Condolence cards can be one of the most difficult things to write. After all, significant loss can be one of the most devastating, heartbreaking and stressful experiences of a person's lifetime. When writing condolence cards, it is important to be sensitive and try to put yourself in the other person's shoes.

Other People Are Reading


Try to imagine how the person suffering the loss is feeling right now. Use your condolence card to offer your sincerest comforts to that person. Tell her that she is in your thoughts and that you wish to offer support in any way that you can, whether it is simply to talk or to help out with errands in this difficult time. Be genuine in your writing and use words that are heartfelt and respectful, such as, "You and your family are in my thoughts. If you need any help, please do not hesitate to let me know, whether it's babysitting your children or grocery shopping for you."


If the condolence card is for a death, use it to briefly and fondly remember positive memories of the person who has died.

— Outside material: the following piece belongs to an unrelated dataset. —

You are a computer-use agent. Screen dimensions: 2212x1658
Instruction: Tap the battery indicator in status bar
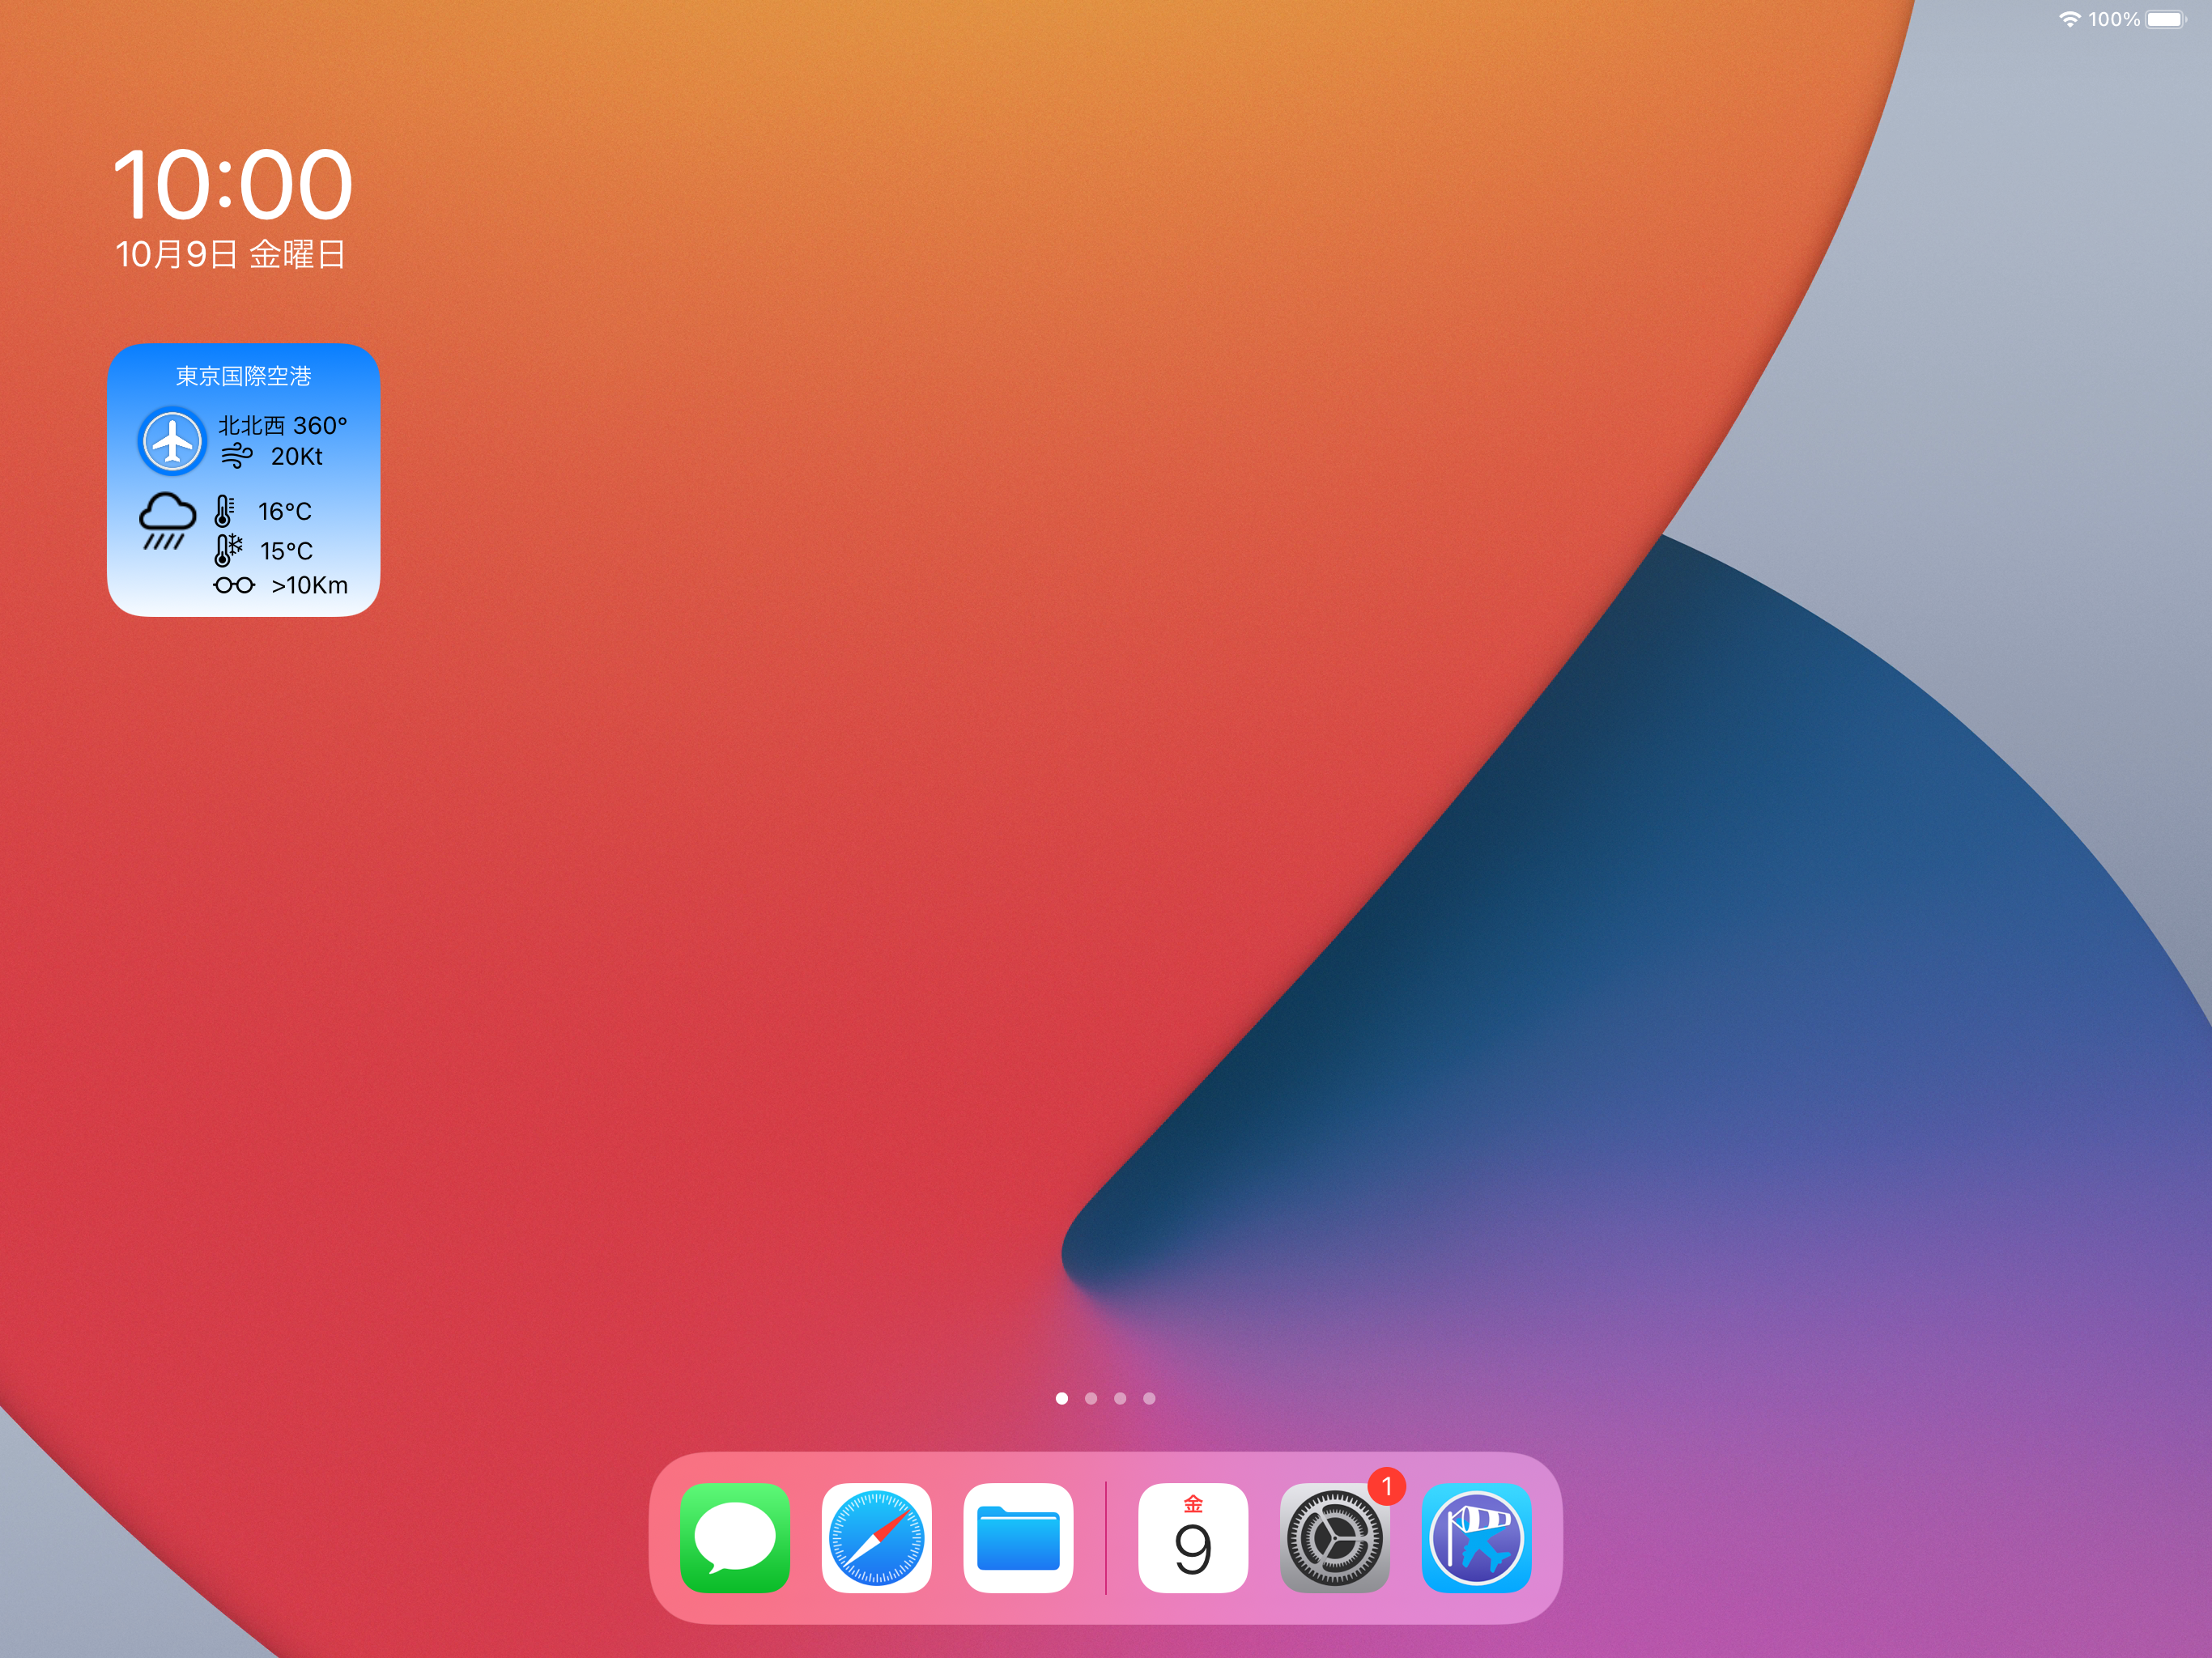[x=2165, y=19]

If you knew the deceased individual as well, indicate how much he meant to you. Adding a personal anecdote to the card can even make the person reading the card smile amid all the grief. Write something like "Anne was a dear friend to me. I cherished our Saturday walks together in the park with our dogs."

Focus on the Positive

In situations of death, avoid rehashing details of the passing, whether it was due to a disease or a car accident. Lingering on the details can only serve to make the other person feel more distressed as this already tough time. Instead, focus on a memory of when the loved one was doing well. Consider writing something such as, "Anne had a strong demeanour and a heart of gold at the same time. She was one of the most respected teachers at her school."

Avoid Cliches

Stay away from clichés when writing condolence cards. These can often come across as tactless and insensitive. Some examples of clichés include "It was her time to go" or "I know how you feel." The other person might feel that the deceased individual was too young to die, or be upset that you are saying that you know how he feels, as all situations are different. Instead, make a statement such as "I have no words to convey how saddened I am to hear the news."

Other Condolence Card Etiquette

A handwritten note in a card or on your own stationery shows that you have taken care, energy and time in letting someone know how you feel about the other person's loss. Keep the messages in your condolence card as brief and concise as possible. Proofread your writing carefully before you send it. When you close a condolence card message, always indicate your full name. The other person is likely receiving a lot of sympathy cards, and you do not want to run the risk of being confused with another person.